When I mentioned to a friend that I was planning a
post on William Wyler (which has now turned into
several), he said, “Good. I’ll be interested to see
what you consider his…” — he searched for the
right word — “…apotheosis.”
To tell the truth, at that point I hadn’t given much
thought to apotheosizing the man, though I guess
that’s what I’ve done. The dictionary gives two
definitions of apotheosis: (1) the elevation of
someone to the status of a god; and (2) the epitome
or quintessence. So since my friend brought it up,
what is, or was, the apotheosis of William Wyler?
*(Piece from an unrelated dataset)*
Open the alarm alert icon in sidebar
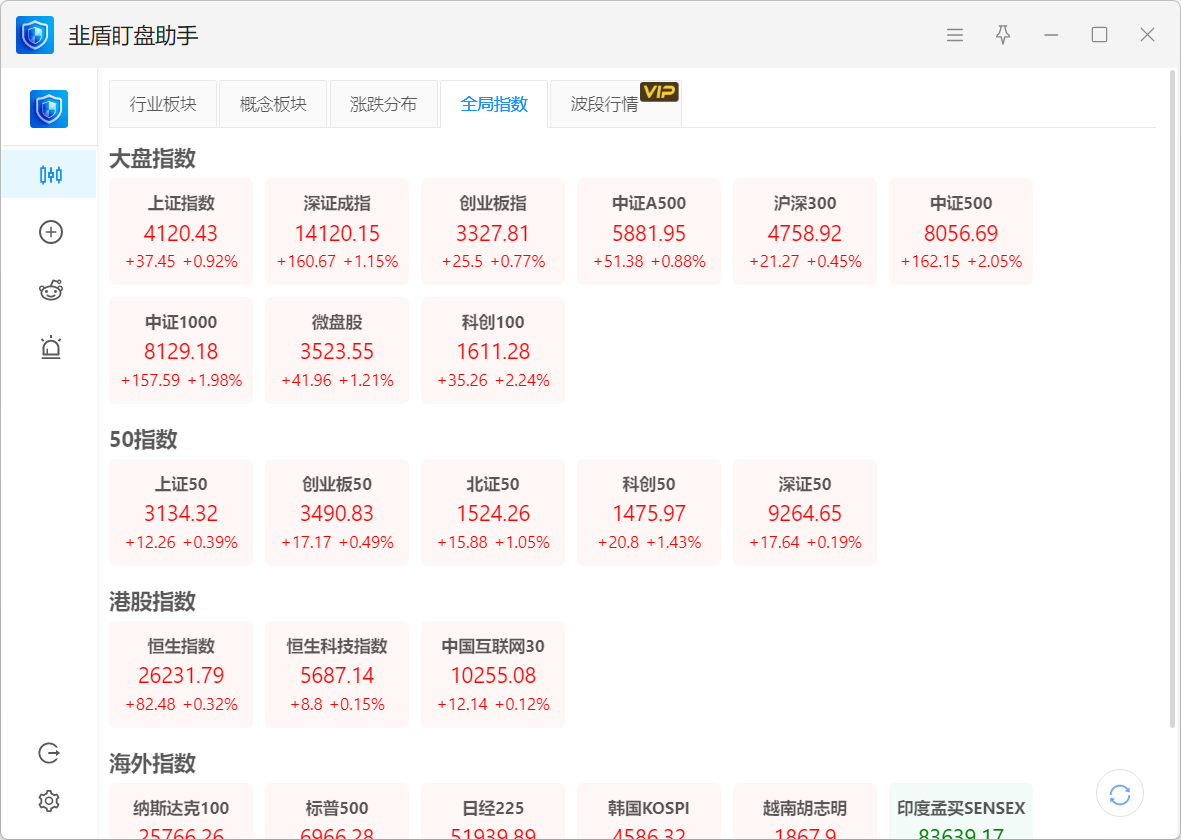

Now that I’ve elevated him to somewhere in the
vicinity of godhood, what should we consider the
epitome and quintessence of his work?
To answer that, we might as well start by taking a look at Wyler’s three Oscar-winning best pictures. Ben-Hur is the easiest to dismiss; in fact, it’s the hardest one not to. Check out this poster from 1959: The Entertainment Experience of a Lifetime. At the time, despite the exclamation point, that seemed a simple statement of fact, and it’s hard at this remove to explain the impact of Ben-Hur to anyone who wasn’t there. Star Wars wasn’t a patch on it, though the mystique has outlasted Ben-Hur‘s. Star Wars was the movie of the year in 1977, the way Titanic was in 1997. But in 1959 and ’60, Ben-Hur was a movie for all time; the few dissenting voices were swamped in the ballyhoo.
Check out Wyler’s billing on the poster, too — bigger than anything but the title. Certainly bigger than author Lew Wallace way up there in the fine print, but bigger too than even the stars or producer Sam Zimbalist (whom the stress of the project sent to an early grave). There’s an apotheosis for you.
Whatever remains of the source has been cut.